**PROMPT:**
Reply with only a number, the count of lines in the listing that include the word "computer".

**DATA:**
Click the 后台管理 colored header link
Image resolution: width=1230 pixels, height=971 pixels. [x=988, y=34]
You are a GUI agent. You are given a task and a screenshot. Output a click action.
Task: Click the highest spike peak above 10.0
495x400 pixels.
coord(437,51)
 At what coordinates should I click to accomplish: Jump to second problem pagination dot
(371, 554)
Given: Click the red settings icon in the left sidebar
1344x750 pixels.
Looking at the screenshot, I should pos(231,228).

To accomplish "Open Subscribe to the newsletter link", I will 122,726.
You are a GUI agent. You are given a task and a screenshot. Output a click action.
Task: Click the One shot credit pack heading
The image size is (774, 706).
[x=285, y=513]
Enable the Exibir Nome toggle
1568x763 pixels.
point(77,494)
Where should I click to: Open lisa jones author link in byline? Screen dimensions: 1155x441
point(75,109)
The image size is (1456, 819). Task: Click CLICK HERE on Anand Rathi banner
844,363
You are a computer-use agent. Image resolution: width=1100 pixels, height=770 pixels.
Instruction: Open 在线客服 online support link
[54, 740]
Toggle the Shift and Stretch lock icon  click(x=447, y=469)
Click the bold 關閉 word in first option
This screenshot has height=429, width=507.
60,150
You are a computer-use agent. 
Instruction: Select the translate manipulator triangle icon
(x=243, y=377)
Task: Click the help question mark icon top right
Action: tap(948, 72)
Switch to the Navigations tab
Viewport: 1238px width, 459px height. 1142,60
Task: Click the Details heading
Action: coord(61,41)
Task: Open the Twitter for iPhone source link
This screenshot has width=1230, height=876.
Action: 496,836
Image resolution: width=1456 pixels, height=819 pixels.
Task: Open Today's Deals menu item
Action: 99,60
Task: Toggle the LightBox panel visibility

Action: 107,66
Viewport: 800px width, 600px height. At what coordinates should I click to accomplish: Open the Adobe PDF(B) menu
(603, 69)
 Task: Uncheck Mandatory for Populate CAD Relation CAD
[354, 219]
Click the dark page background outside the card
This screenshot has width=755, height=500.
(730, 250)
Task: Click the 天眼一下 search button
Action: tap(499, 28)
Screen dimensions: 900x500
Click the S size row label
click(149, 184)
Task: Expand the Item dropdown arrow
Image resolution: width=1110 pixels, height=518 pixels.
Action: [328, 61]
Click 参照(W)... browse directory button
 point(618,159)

**ANSWER SPACE:**
2